§ Directions for this task: Give every entry again, unchanged, and leave its images out.

--------

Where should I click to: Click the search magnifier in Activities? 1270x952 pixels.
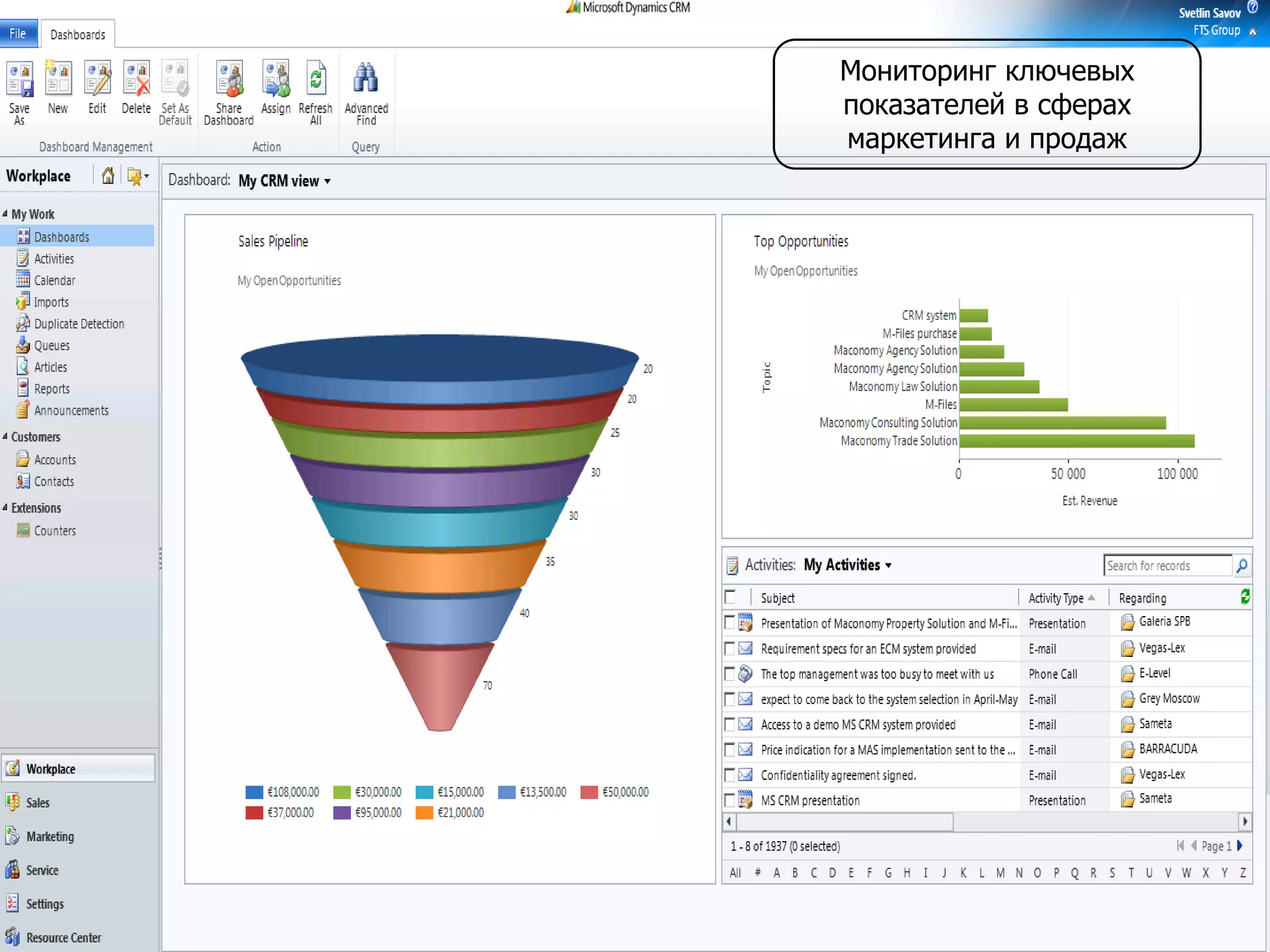1242,565
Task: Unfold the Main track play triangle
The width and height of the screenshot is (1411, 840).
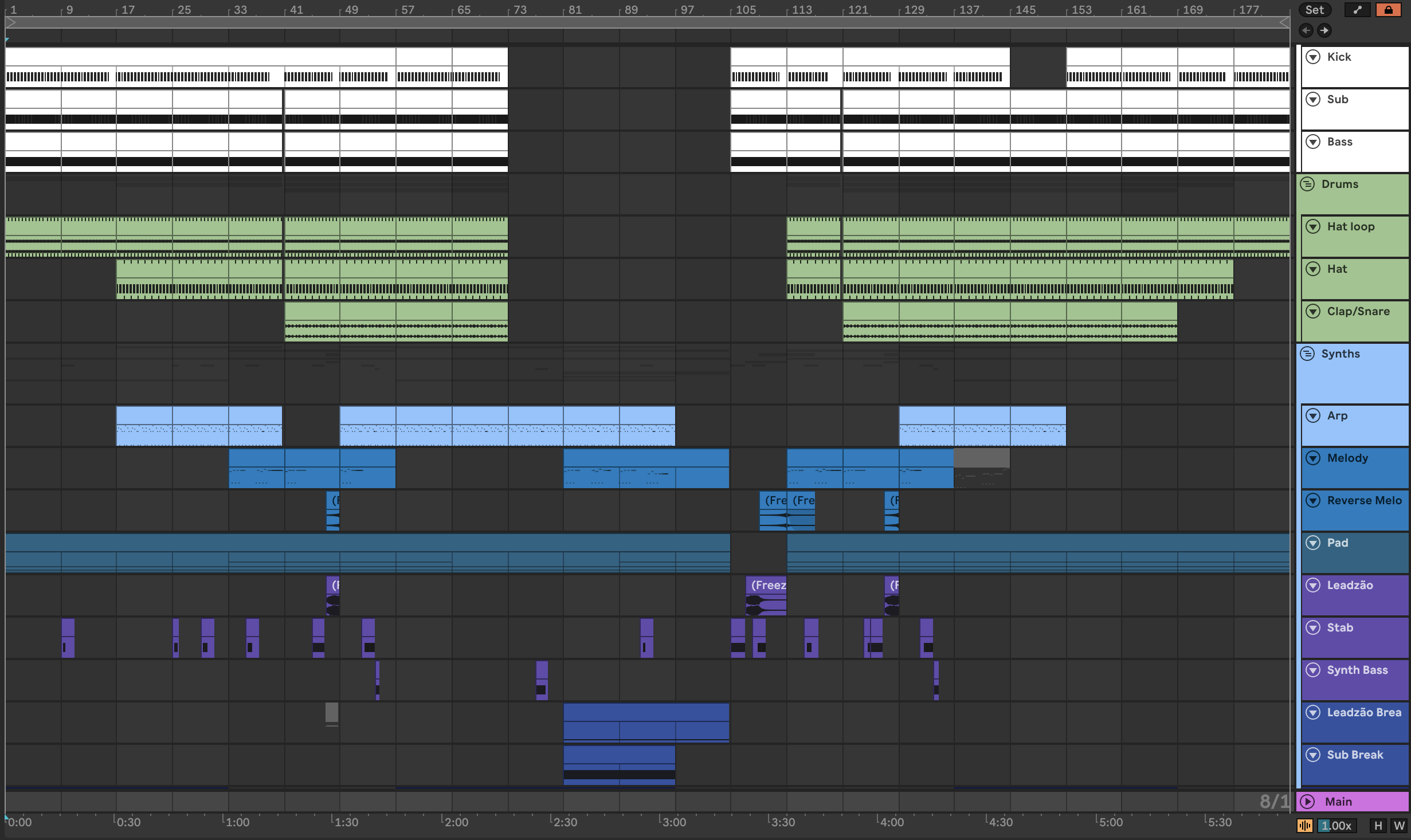Action: coord(1307,801)
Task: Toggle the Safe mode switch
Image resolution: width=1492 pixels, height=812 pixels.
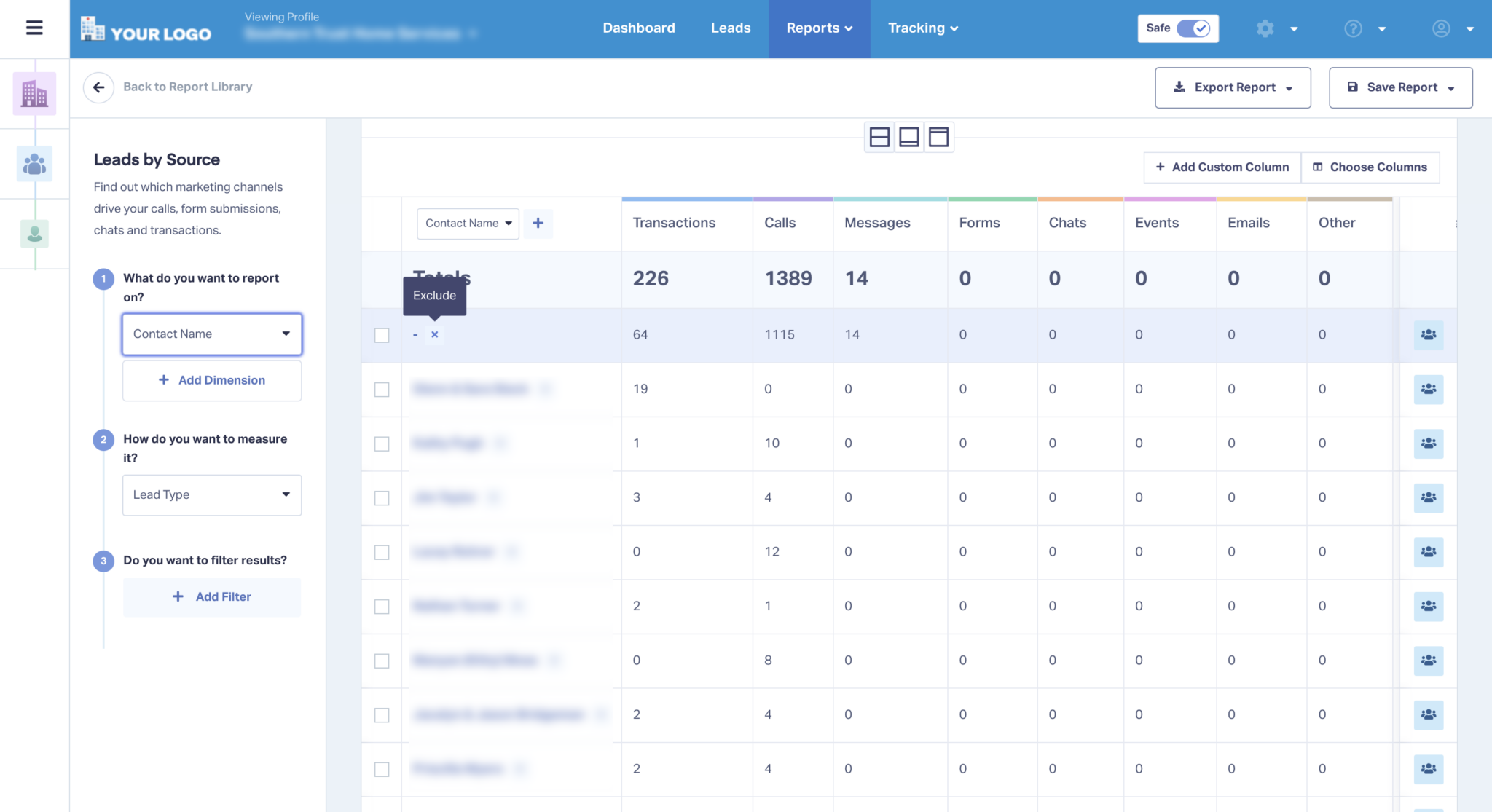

--------

§ Answer box:
Where should I click to: Click the search magnifier in Activities? 1270x952 pixels.
1242,565
Task: Unfold the Main track play triangle
The width and height of the screenshot is (1411, 840).
Action: coord(1307,801)
Task: Toggle the Safe mode switch
Image resolution: width=1492 pixels, height=812 pixels.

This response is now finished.